EXERCICE ÉCRIT A:
D'après l'extrait sur le vote, pour qui le campagnard illettré pensait-il voter ?

Quoi de plus commode en effet, et grâce à l’inviolable secret du vote, que de faire déposer par un brave campagnard illettré son bulletin au nom de Pierre, alors qu’il pensait voter pour Jacques ? Et comment prouver que cet homme a été indignement trompé ? — Il est juste d’ajouter que la moralité de nos gouvernants et de leurs agents est sans aucun doute au-dessus de tout soupçon de ce genre. — Mais il faut avouer pourtant que si notre ami eût pu écrire ou du moins lire le nom de son candidat, cela eût donné vraiment plus de poids à son vote, n’est-il pas vrai ?

Si maintenant, de ces objections relatives à la sincérité au moins très-contestable des scrutins obtenus dans de semblables conditions, nous passons aux actes de pression de toute nature qui en infirment absolument la valeur, c’est bien autre chose encore.

DONNÉES FOURNIES:
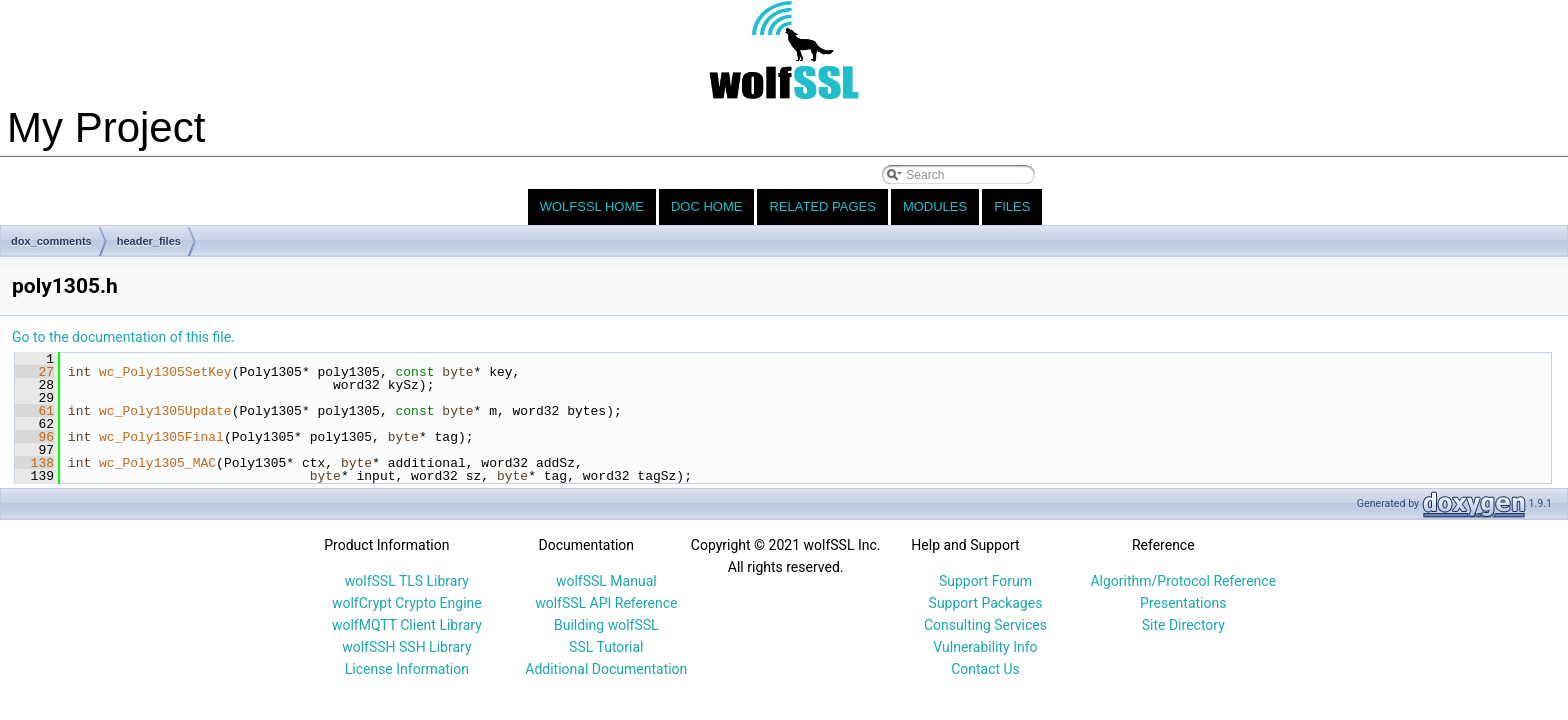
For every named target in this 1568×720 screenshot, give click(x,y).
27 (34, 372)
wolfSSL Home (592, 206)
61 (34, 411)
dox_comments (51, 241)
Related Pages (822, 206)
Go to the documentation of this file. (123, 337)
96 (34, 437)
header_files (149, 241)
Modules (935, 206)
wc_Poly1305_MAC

...

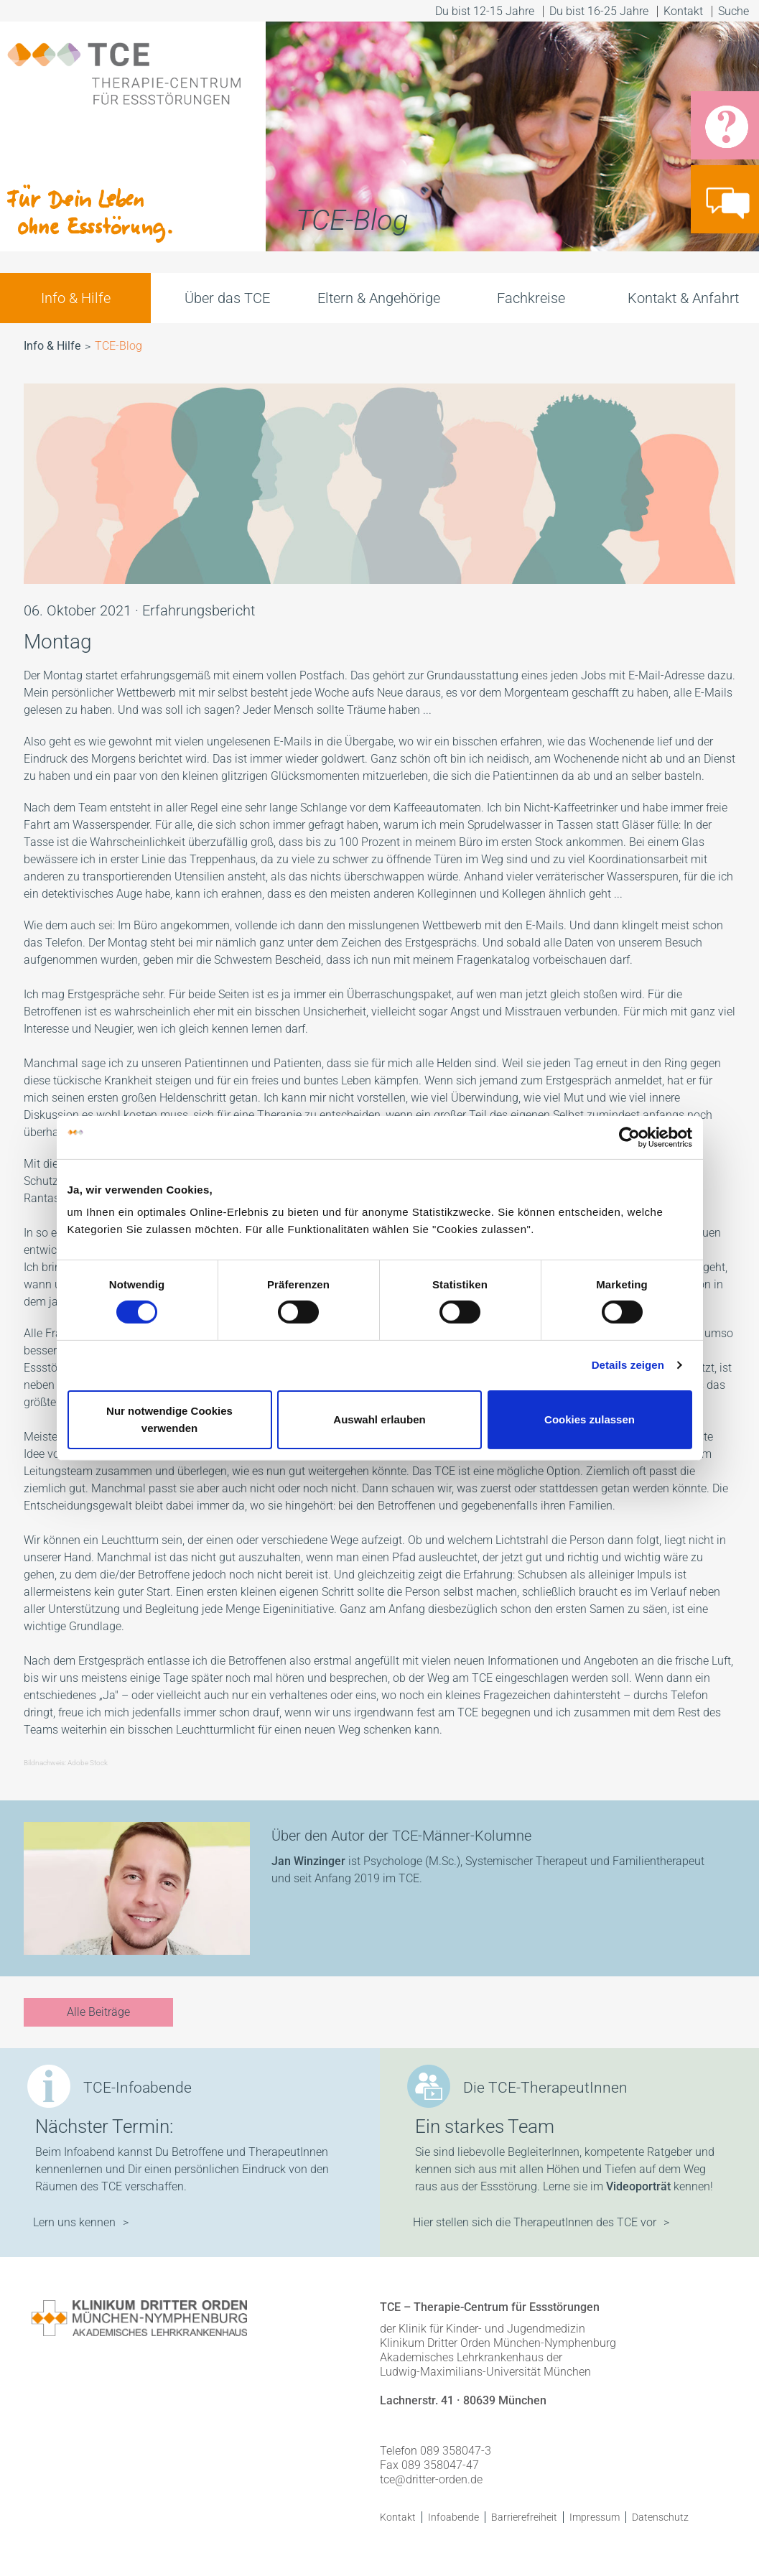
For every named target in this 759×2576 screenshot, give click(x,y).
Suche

EXERCICE ÉCRIT B:
Recopiez à l'identique les lignes des entrées, de la ligne contenant « For every named target in this 1568×720 » à la ligne contenant « Modules (935, 206) », ces deux lignes comprises.

RÉPONSE COMPLÈTE A:
Pour Jacques.

RÉPONSE COMPLÈTE B:
For every named target in this 1568×720 screenshot, give click(x,y).
27 (34, 372)
wolfSSL Home (592, 206)
61 (34, 411)
dox_comments (51, 241)
Related Pages (822, 206)
Go to the documentation of this file. (123, 337)
96 (34, 437)
header_files (149, 241)
Modules (935, 206)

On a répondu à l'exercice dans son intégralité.